Before getting to Valerius Messalinus it would be well to dispense with one red herring, which is to say the 'victorious black eagle'.
de la Bedoyere ran with this as a translation of Valeria Victrix in Eagles Over Britannia (2001, 45); it still persists at livius.org (which is why I keep having to make this argument). I'm not sure which came first, but they are both wrong.
It should fall at the first hurdle (even if we were to believe the translation valeria=black eagle) for the simple reason that a noun is no use to us in this context. The legionary cognomina are all adjectives and although attributive use of a noun (or nouns in apposition) - so something like 'the eagle legion' - does work in Latin, there simply is no parallel for such useage among the names of the legions. We would really need something like valeriana.
As for the translation itself. It appears in Lewis and Short on the basis of older texts of Pliny's Natural History but the definitive texts rejects the difficult 'eodem in valeria' - lacking in clear sense - for 'eodem leporaria' and it is leporaria which appears in the Oxford Latin Dictionary as the equivalent of the Greek melanaetos.
It is one strange side effect of the reliance of internet sources on out of copyright texts.

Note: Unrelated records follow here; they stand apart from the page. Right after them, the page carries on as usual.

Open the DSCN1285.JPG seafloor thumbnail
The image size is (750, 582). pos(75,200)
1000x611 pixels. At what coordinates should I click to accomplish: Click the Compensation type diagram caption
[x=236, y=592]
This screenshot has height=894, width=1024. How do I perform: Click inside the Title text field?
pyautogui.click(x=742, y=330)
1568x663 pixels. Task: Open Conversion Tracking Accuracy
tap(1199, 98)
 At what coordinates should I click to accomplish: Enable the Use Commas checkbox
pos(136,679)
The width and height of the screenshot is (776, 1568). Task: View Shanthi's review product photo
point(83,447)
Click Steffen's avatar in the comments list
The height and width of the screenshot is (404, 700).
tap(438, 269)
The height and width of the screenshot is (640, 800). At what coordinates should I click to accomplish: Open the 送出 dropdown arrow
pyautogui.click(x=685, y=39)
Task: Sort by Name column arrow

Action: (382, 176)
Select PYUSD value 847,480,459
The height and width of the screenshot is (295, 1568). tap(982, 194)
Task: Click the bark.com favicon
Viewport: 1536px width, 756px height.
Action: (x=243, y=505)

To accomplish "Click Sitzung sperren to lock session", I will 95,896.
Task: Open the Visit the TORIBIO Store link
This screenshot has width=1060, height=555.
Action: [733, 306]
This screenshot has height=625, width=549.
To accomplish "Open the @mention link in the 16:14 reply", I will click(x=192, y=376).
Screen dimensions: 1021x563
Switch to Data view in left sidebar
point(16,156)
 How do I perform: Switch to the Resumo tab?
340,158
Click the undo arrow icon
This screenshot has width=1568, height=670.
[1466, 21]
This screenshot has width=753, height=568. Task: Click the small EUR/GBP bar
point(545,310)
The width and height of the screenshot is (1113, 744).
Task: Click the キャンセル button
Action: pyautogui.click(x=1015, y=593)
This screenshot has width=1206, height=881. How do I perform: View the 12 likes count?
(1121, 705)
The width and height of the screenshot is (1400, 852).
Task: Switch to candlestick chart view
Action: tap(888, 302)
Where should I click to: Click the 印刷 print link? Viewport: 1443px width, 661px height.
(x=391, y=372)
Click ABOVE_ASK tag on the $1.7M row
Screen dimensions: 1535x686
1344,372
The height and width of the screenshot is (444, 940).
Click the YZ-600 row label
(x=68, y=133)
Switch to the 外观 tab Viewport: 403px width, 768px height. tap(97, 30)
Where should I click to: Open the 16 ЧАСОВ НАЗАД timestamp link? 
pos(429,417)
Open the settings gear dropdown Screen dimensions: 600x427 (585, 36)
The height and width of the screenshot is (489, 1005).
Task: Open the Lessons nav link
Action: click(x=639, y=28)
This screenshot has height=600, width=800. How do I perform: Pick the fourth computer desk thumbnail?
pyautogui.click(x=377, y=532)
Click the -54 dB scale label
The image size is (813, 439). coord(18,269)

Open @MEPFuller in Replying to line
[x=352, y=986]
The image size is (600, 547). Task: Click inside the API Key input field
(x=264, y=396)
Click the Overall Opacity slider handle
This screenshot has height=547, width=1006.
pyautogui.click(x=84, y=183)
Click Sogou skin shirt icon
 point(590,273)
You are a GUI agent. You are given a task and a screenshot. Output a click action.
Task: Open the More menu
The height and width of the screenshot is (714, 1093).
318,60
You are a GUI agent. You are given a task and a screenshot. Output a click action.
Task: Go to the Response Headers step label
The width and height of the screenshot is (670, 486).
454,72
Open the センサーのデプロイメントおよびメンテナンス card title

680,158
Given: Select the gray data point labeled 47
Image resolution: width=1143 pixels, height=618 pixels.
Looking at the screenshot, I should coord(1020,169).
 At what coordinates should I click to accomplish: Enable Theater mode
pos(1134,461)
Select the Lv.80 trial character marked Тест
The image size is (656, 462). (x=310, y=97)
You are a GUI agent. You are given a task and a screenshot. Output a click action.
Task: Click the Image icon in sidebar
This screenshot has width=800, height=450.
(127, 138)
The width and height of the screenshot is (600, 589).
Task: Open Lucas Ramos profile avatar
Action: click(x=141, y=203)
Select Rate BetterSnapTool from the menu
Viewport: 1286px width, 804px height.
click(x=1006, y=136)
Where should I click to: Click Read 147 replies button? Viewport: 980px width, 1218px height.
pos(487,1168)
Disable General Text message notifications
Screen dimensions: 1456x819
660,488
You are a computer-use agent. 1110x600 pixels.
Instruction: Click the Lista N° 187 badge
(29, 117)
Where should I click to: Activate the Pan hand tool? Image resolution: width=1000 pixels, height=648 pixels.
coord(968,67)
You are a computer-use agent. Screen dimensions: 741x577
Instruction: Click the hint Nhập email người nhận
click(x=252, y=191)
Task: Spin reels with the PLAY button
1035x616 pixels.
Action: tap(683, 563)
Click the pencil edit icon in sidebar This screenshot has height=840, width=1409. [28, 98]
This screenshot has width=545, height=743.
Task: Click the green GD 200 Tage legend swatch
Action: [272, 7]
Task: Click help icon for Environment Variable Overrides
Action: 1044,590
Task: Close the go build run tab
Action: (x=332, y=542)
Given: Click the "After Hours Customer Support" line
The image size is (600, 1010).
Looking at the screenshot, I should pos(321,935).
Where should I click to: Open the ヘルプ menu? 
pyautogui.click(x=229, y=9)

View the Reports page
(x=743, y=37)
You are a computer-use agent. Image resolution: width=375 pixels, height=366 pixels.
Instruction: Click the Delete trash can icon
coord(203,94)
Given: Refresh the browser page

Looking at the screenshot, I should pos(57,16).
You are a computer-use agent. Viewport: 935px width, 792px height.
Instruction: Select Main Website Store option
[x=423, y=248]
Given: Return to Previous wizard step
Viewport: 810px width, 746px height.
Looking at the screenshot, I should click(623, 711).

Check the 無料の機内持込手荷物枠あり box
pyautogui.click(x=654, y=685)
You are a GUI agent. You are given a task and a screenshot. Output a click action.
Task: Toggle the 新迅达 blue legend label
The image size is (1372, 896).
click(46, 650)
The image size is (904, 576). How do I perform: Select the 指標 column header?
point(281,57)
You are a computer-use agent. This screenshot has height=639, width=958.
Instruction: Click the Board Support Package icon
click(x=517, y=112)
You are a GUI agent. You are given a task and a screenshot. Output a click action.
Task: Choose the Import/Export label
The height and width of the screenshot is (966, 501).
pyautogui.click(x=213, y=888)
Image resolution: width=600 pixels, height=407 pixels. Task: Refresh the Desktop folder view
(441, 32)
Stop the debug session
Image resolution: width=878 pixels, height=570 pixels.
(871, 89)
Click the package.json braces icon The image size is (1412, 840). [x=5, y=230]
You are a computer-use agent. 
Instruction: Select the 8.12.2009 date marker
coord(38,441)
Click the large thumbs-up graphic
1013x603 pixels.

Despite Perseus playing host to the definitive Teubner text:
Naturalis Historia Pliny the Elder. Karl Friedrich Theodor Mayhoff. Lipsiae. Teubner. 1906.
their English text, Bostock and Riley 1855, was based on earlier editions; likewise Lewis and Short 'A Latin Dictionary, Founded on Andrews' edition of Freund's Latin dictionary'1879 relied greatly on earlier works and did not have the benefit of Mayhoff's revised text (unlike the Oxford Latin Dictionary).